▶ [Task]:
Nothing but the lines from the one containing "You are a computer-use agent." through the last line of the records belongs in the answer, copied exactly and with the pictures left out.

Stored data

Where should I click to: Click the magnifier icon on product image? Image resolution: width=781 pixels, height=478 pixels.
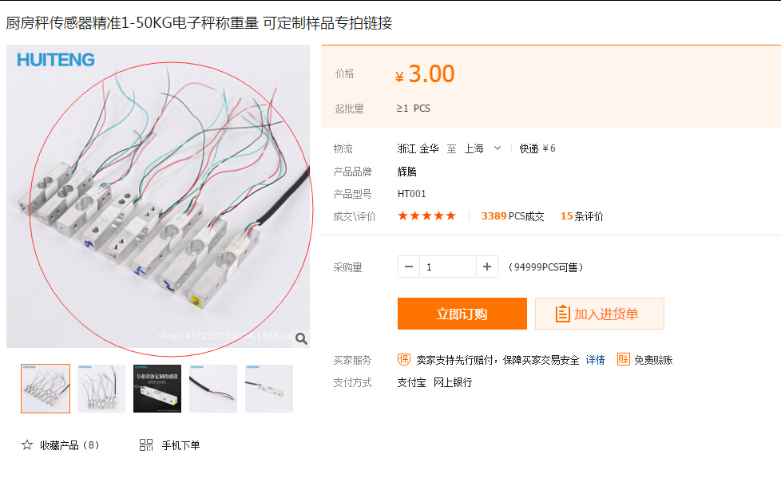301,338
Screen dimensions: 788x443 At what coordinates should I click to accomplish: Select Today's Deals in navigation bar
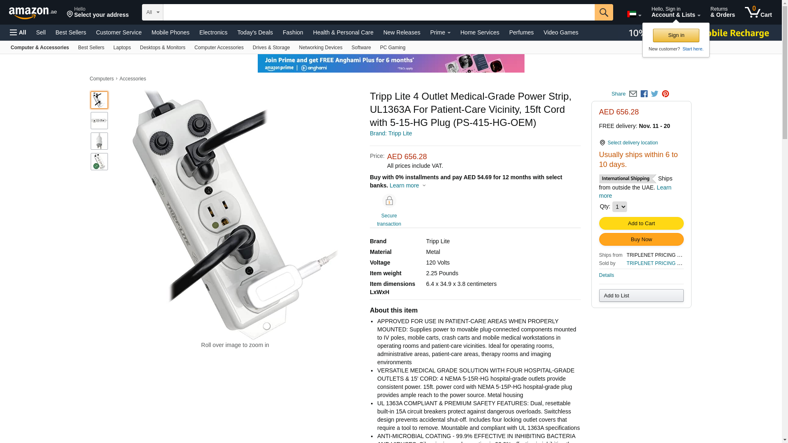[x=255, y=32]
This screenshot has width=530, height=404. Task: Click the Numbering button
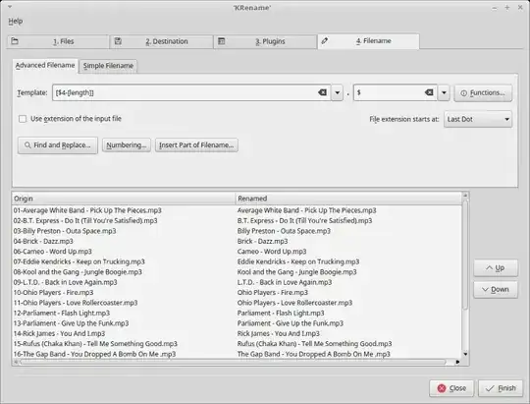coord(127,145)
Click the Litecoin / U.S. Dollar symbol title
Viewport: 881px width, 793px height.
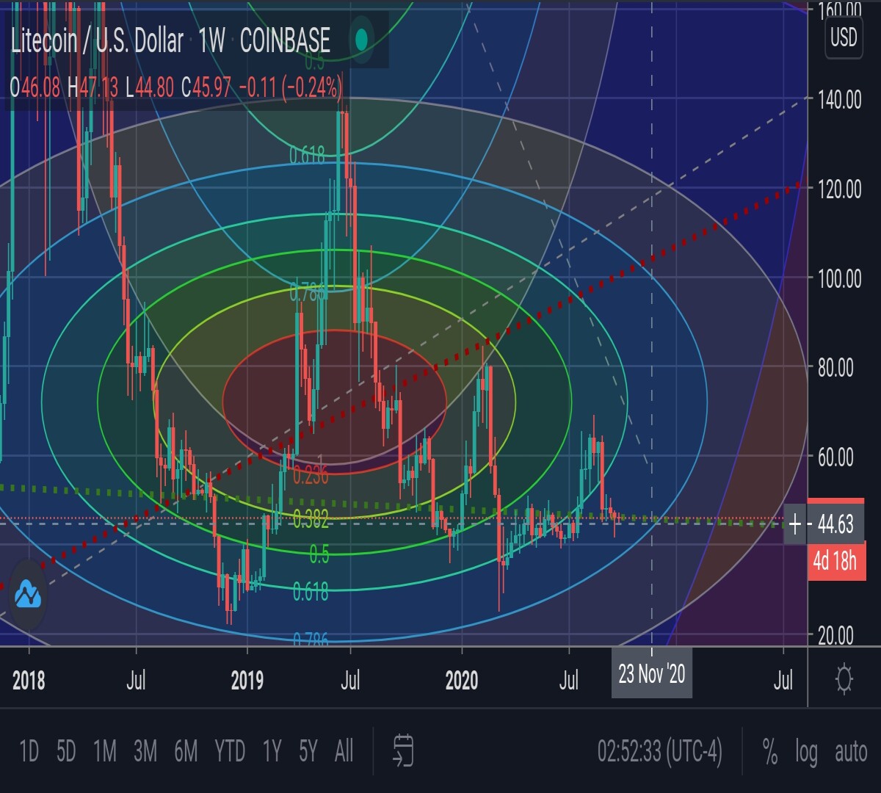(x=97, y=40)
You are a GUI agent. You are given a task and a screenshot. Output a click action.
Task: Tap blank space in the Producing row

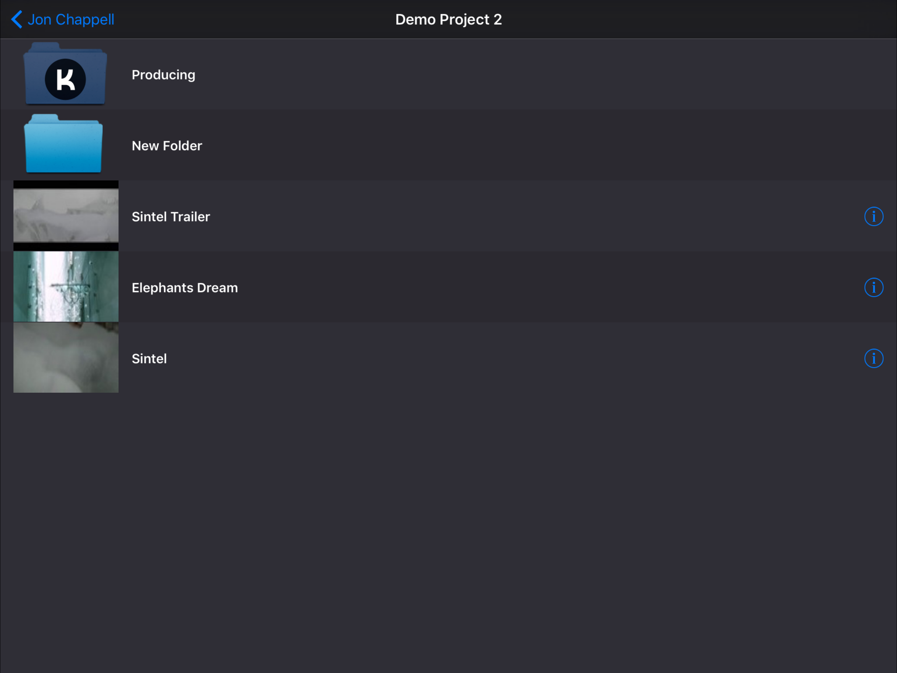click(527, 74)
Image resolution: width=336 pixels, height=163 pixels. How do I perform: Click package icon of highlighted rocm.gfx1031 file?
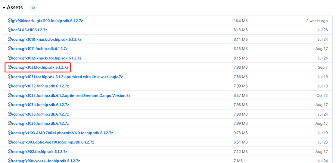pos(10,67)
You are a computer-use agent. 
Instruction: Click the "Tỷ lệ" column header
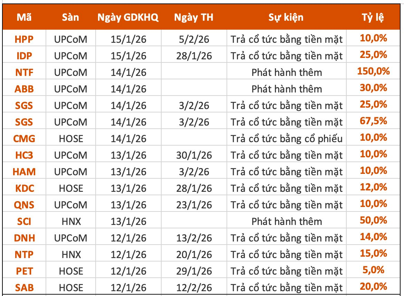(x=373, y=18)
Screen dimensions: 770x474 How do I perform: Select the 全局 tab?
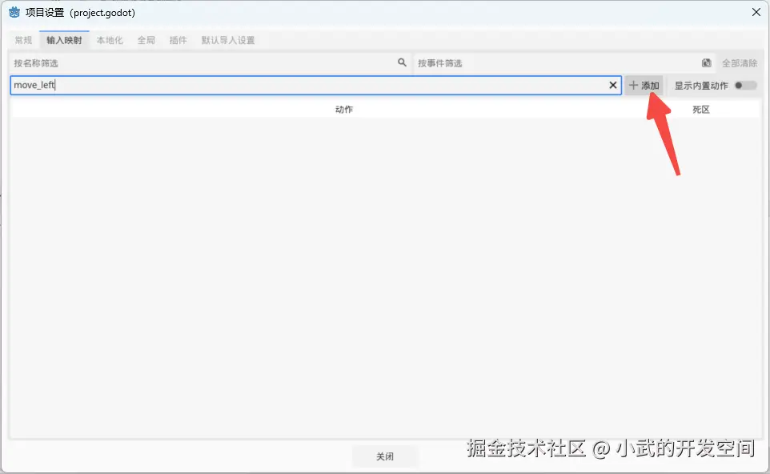(x=146, y=39)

▶ [Written reply]:
You are a computer-use agent. 
Instruction: Click the "Tỷ lệ" column header
(x=373, y=18)
Screen dimensions: 770x474 How do I perform: Select the 全局 tab?
(x=146, y=39)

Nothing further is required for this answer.